> **TEXT EXCERPT**:

## begin

Sexing the Economy in a Neo-Liberal World Order: Neo-Liberal Discourse and the (Re)Production of Heteronormative Heterosexuality

Citation:

Griffin, Penny. 2007. “Sexing the Economy in a Neo-Liberal World Order: Neo-Liberal Discourse and the (Re)Production of Heteronormative Heterosexuality.” British Journal of Politics and International Relations 9 (2): 220-38.

Author: Penny Griffin

Abstract:

Sex and gender are not merely incidental to the formation and perpetuation of neo-liberal discourse, they are absolutely central to it. I explore how neo-liberal discourse is predicated on a politics of heteronormativity that (re)produces the dominance of normative heterosexuality. The World Bank is an excellent example of this, reproducing a heteronormative discourse of economic viability through policy interventions that are intrinsically sexualized, that is, predicated on a politics of normative heterosexuality. Bank discourse, although articulated as value-neutral, 'straightens' development by creating and sustaining policies and practices that are tacitly, but not explicitly, formulated according to gendered hierarchies of meaning, representation and identity. Thus, one effect of contemporary neo-liberalism's inherent heteronormativity is to associate successful human behavior almost exclusively with a gender identity embodied in dominant forms of heterosexual masculinity.

## end

> **DATA EXCERPTS**:
## begin

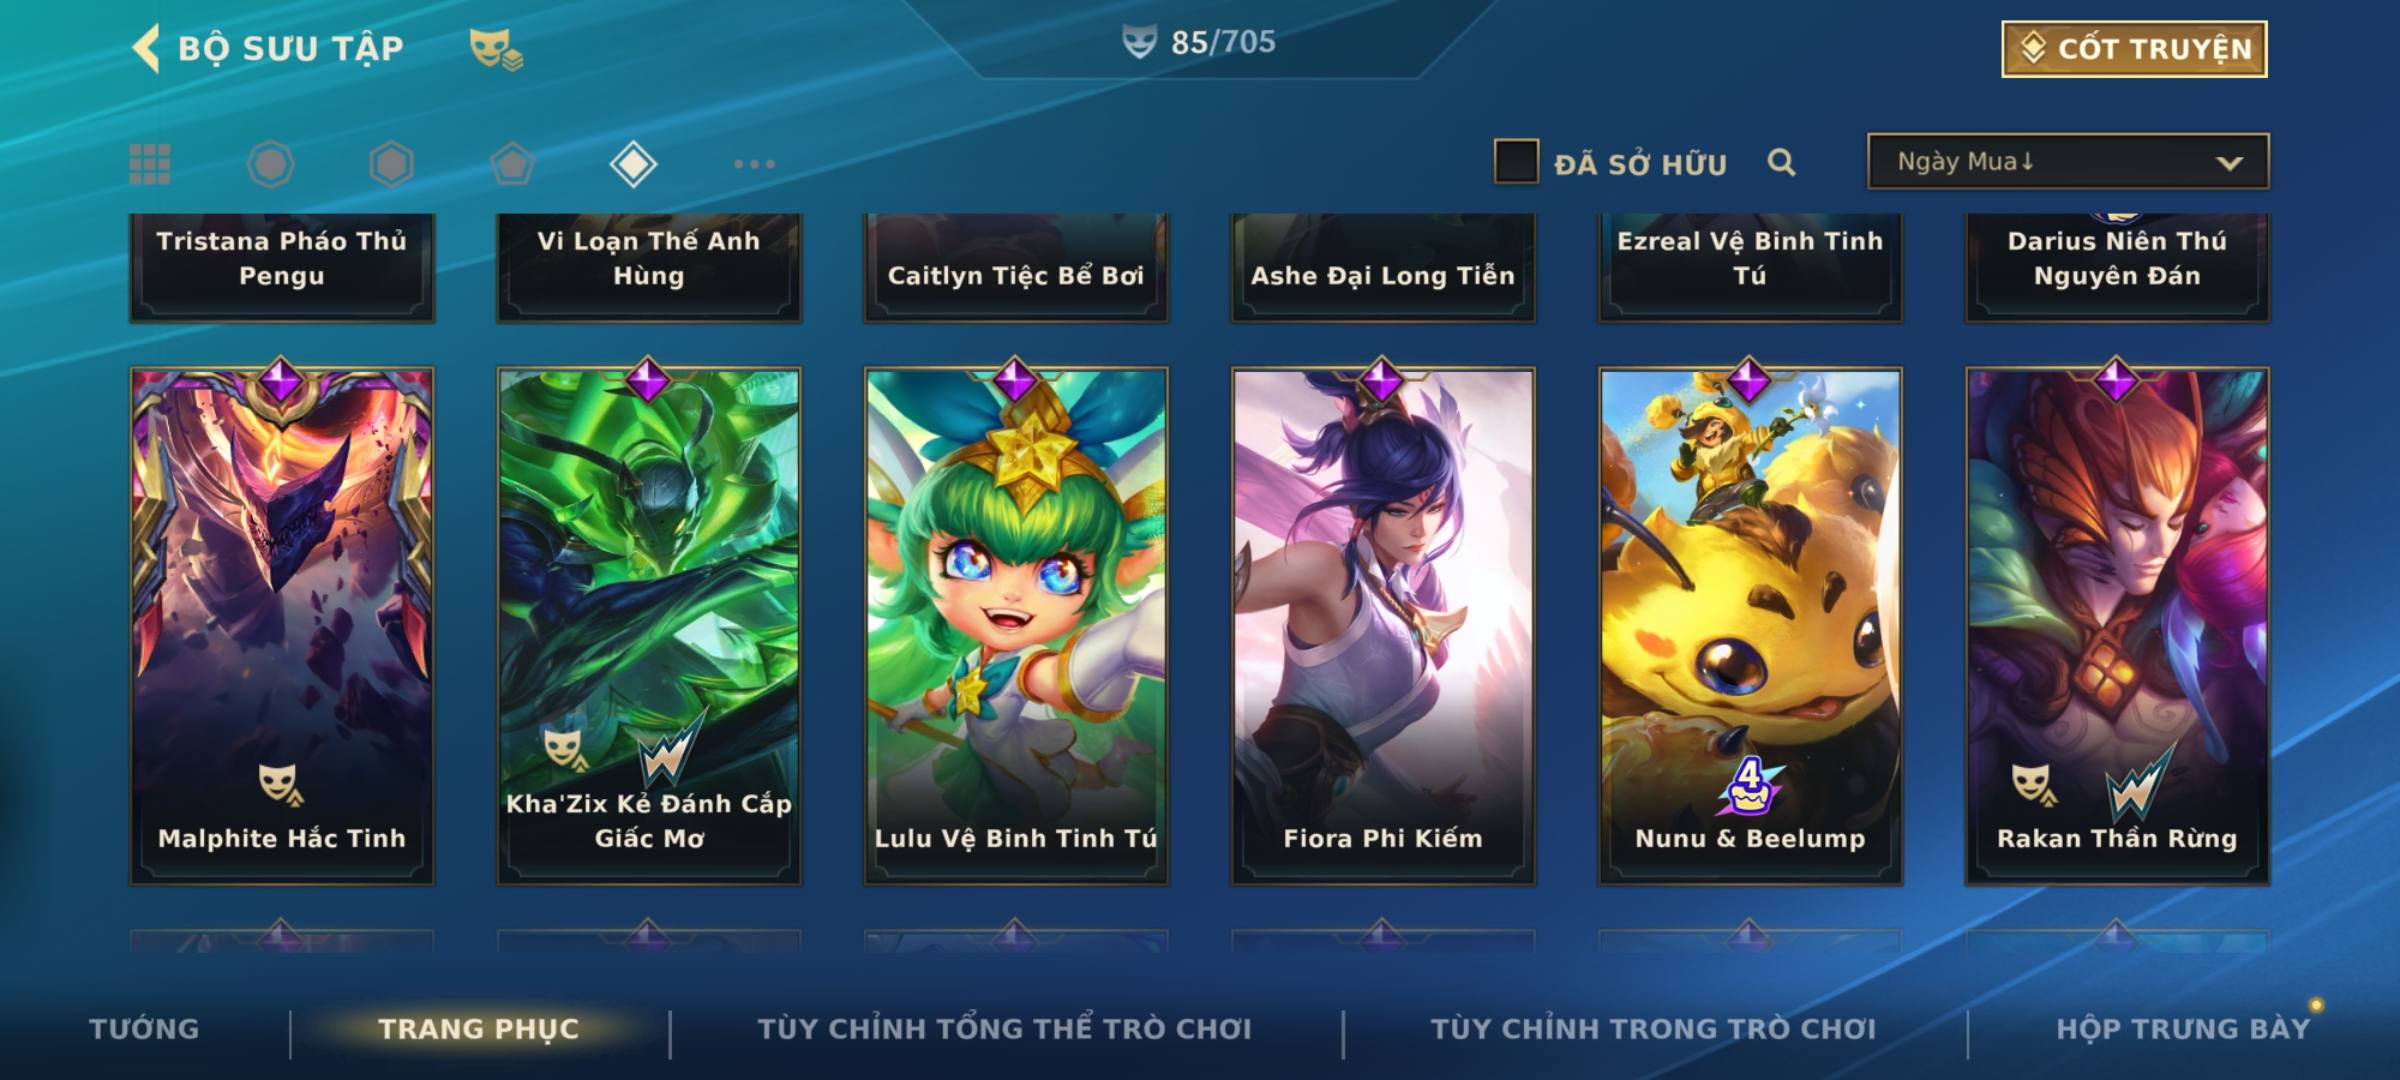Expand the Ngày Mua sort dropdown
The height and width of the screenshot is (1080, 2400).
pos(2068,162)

## end
## begin

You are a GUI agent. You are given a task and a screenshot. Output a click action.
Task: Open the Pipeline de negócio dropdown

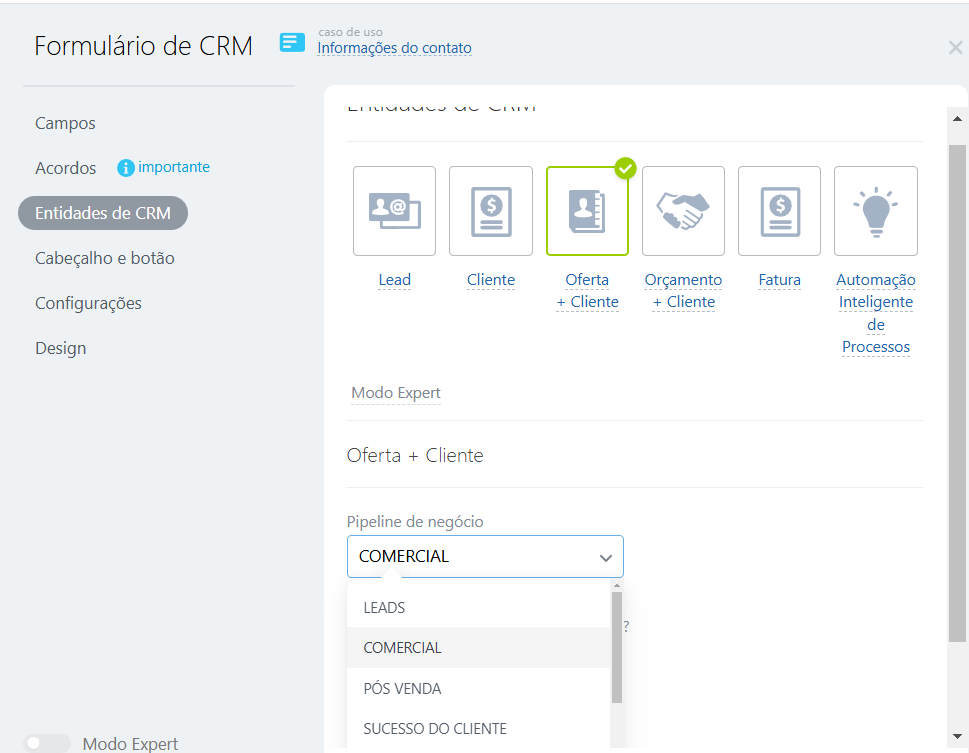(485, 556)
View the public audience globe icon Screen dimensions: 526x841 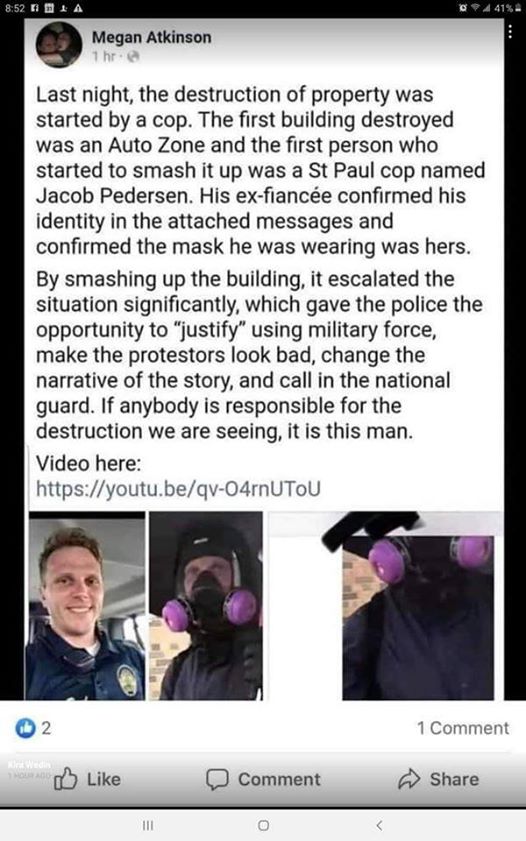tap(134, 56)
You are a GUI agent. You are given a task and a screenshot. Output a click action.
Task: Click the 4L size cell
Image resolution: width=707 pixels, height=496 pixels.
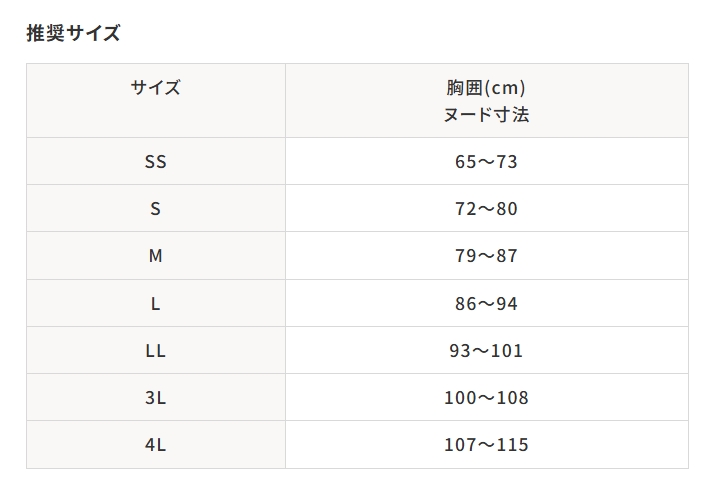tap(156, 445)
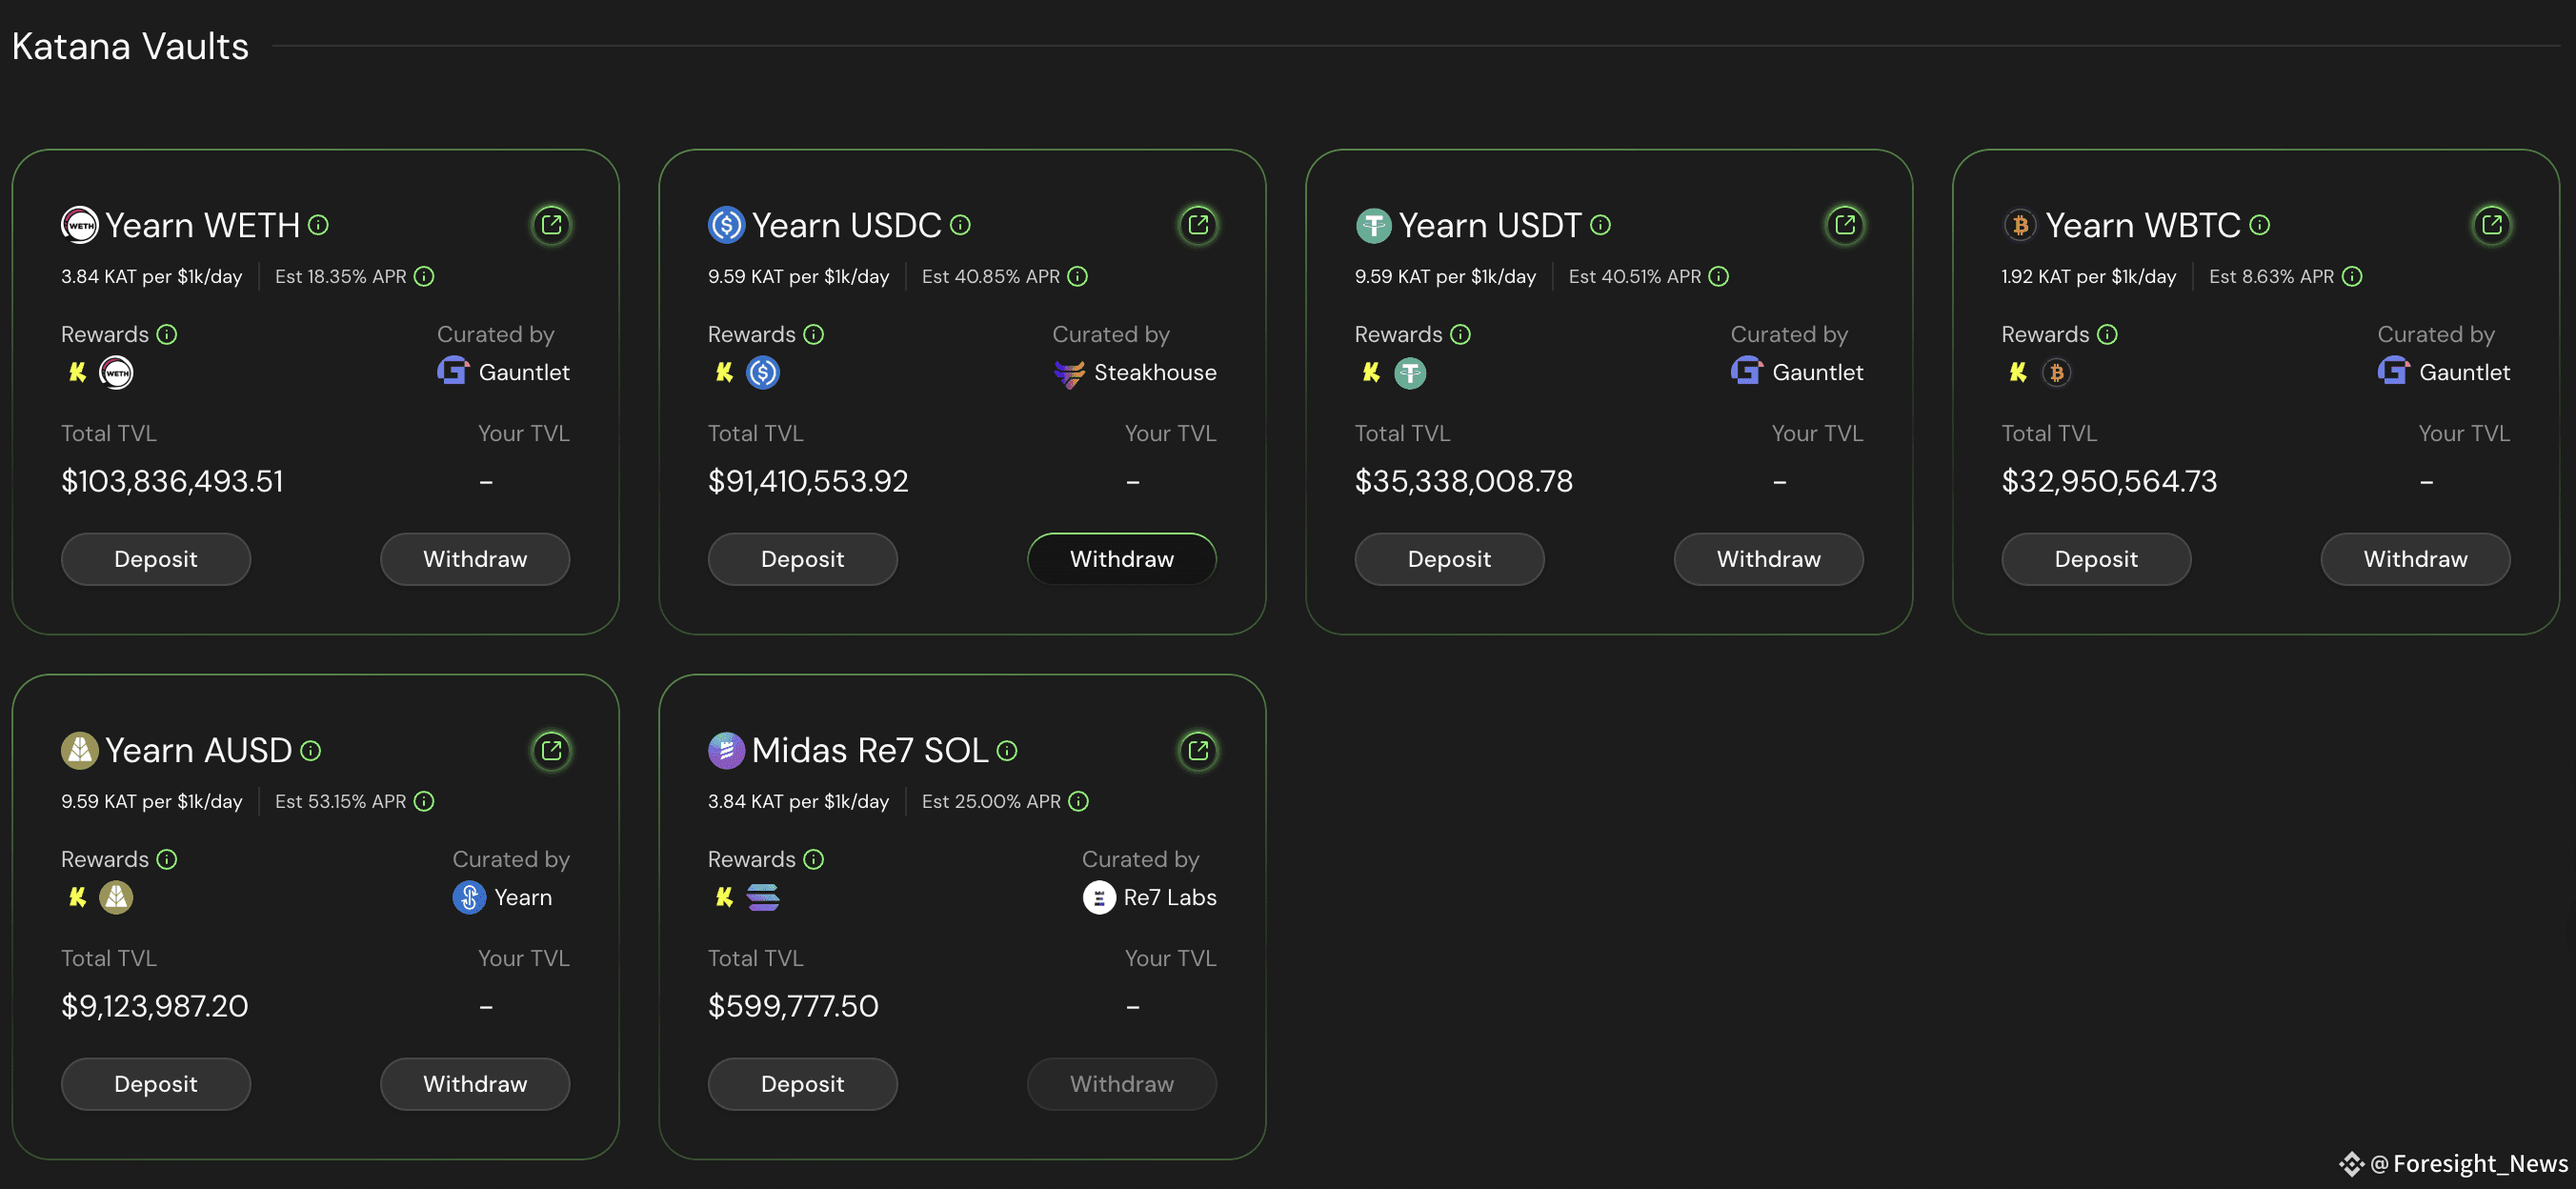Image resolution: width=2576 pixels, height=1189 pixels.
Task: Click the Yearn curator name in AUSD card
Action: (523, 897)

## end
## begin

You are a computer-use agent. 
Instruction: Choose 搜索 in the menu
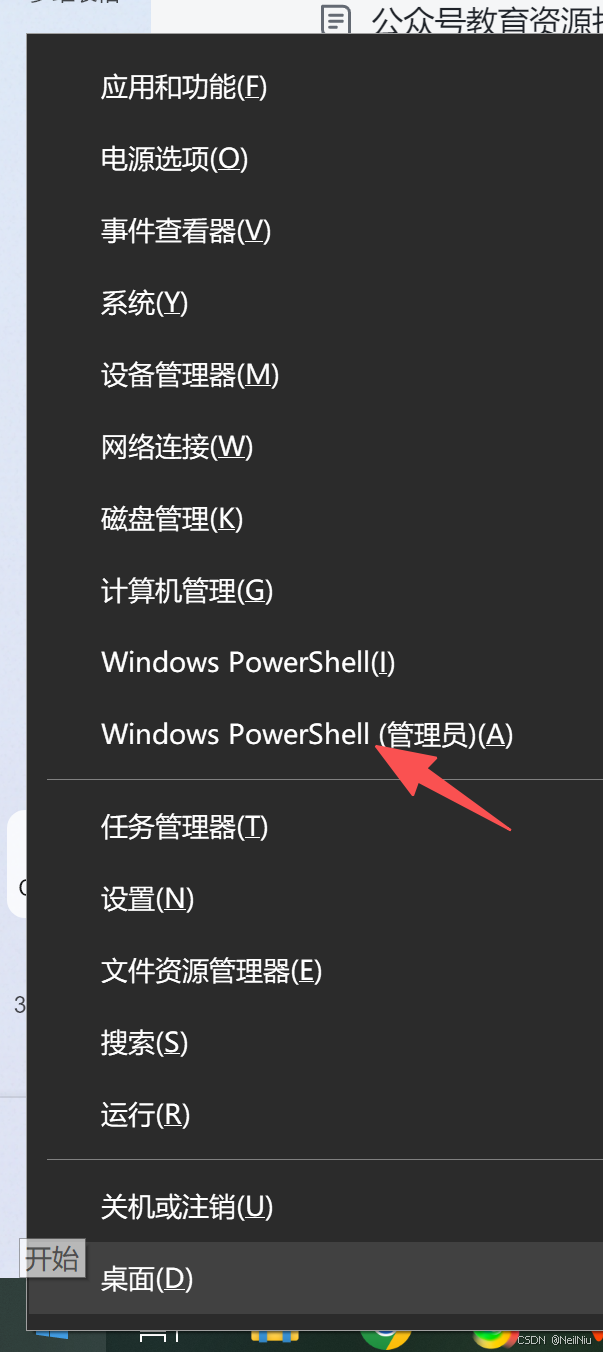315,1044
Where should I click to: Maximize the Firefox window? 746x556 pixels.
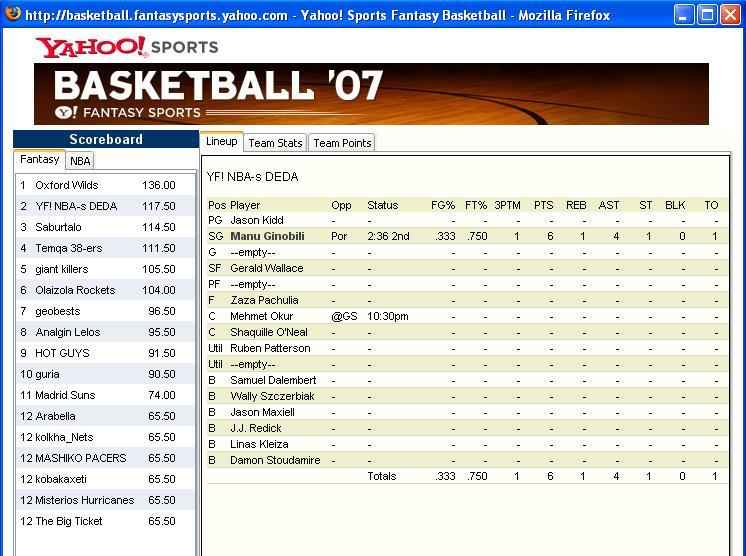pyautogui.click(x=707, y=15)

## end

> **EXERCISES**:
**1.** In which journal did the text on sexing the economy appear?
**2.** Echo the text on sexing the economy word for word. Begin at the words "Griffin, Penny. 2007." and stop after "9 (2): 220-38.".
The material comes from a separate source, unrelated to the text on sexing the economy.

> **RESPONSES BY TASK**:
**1.** British Journal of Politics and International Relations

**2.**
Griffin, Penny. 2007. “Sexing the Economy in a Neo-Liberal World Order: Neo-Liberal Discourse and the (Re)Production of Heteronormative Heterosexuality.” British Journal of Politics and International Relations 9 (2): 220-38.